**** EXTRACTED ENTRIES

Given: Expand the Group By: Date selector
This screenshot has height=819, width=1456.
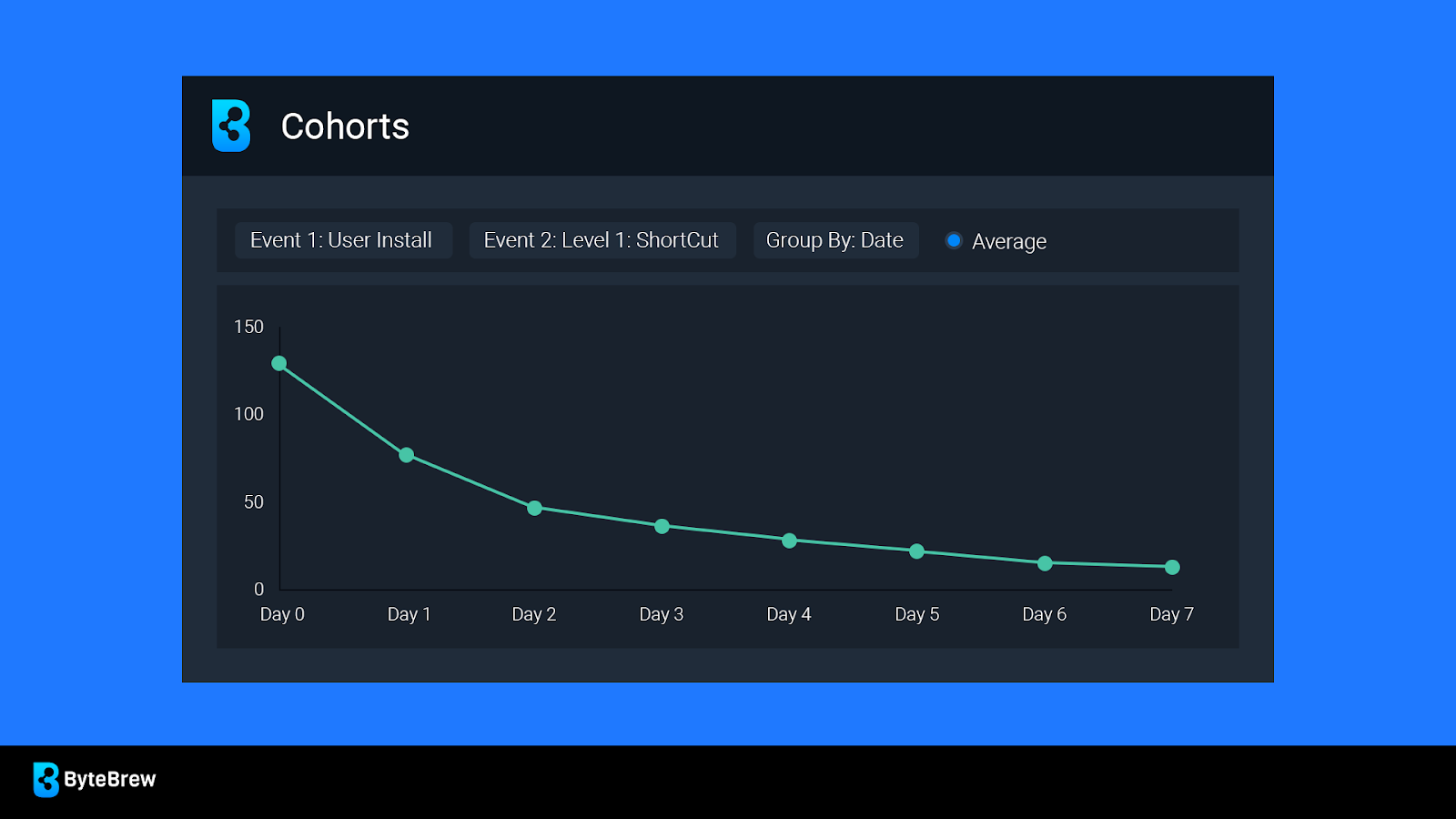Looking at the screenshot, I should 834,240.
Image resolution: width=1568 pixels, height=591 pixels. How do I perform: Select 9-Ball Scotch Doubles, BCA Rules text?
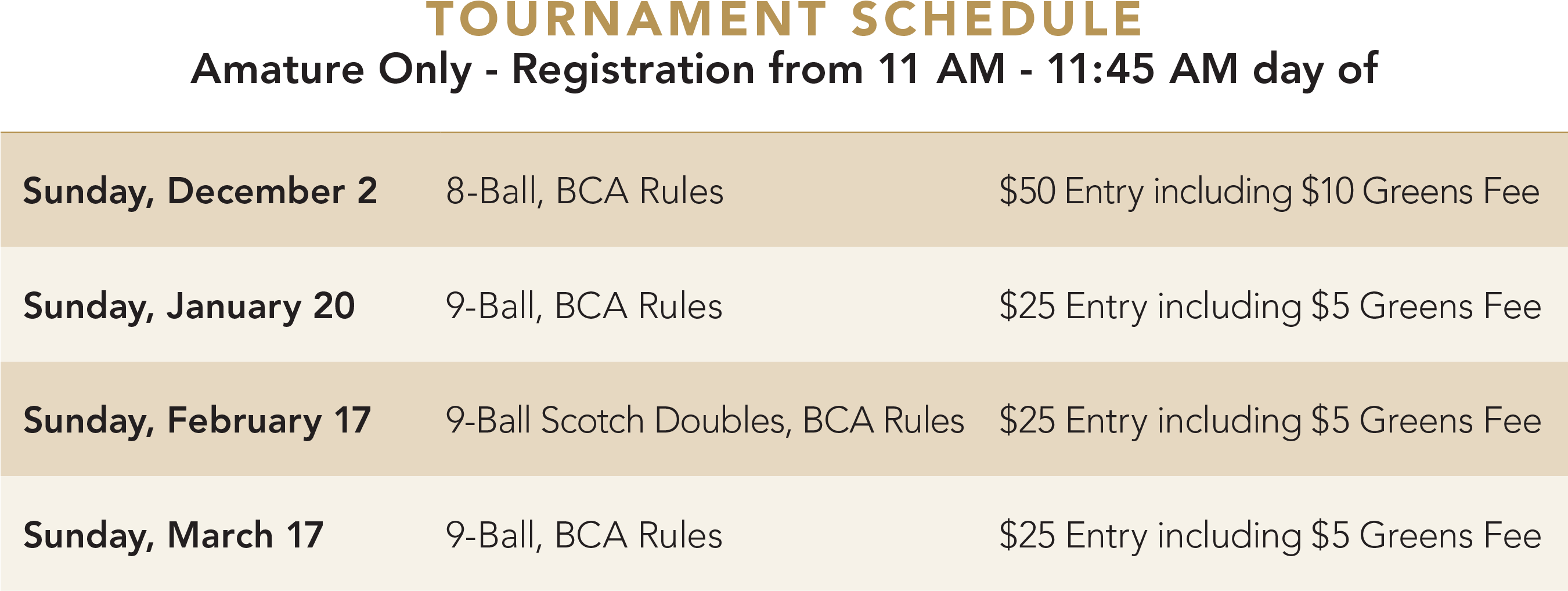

********
**** EXTRACTED ENTRIES

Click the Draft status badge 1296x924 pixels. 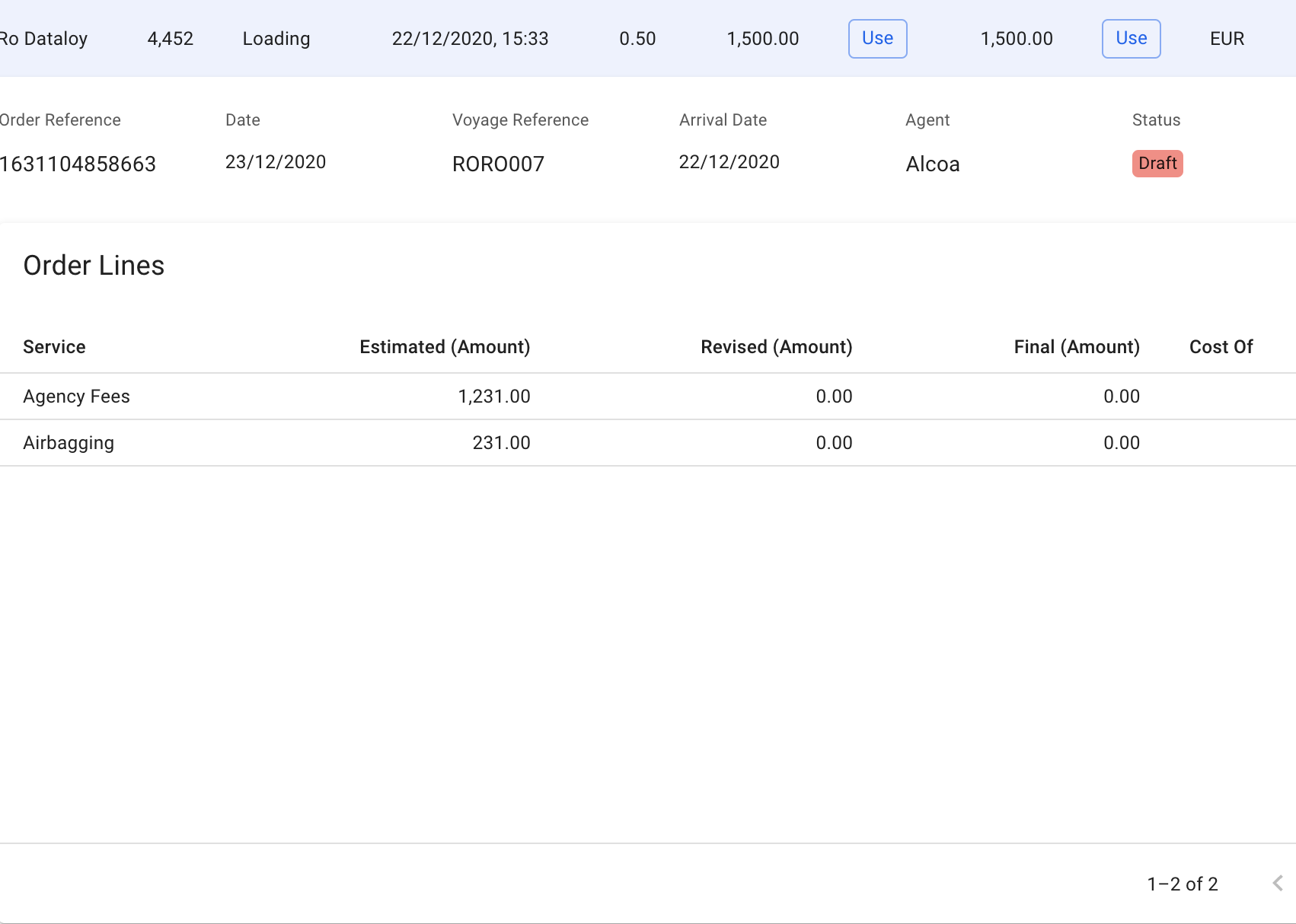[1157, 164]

********

## WORK INSTRUCTIONS:
Working from the data above, repeat exactly, and only, the lines that begin at the line containing "This screenshot has height=819, width=1456." and stop after the line containing "Image resolution: width=1568"; pictures are not copied.

## REPLY:
This screenshot has height=819, width=1456.
Looking at the screenshot, I should 834,240.
Image resolution: width=1568 pixels, height=591 pixels. How do I perform: Select 9-Ball Scotch Doubles, BCA Rules text?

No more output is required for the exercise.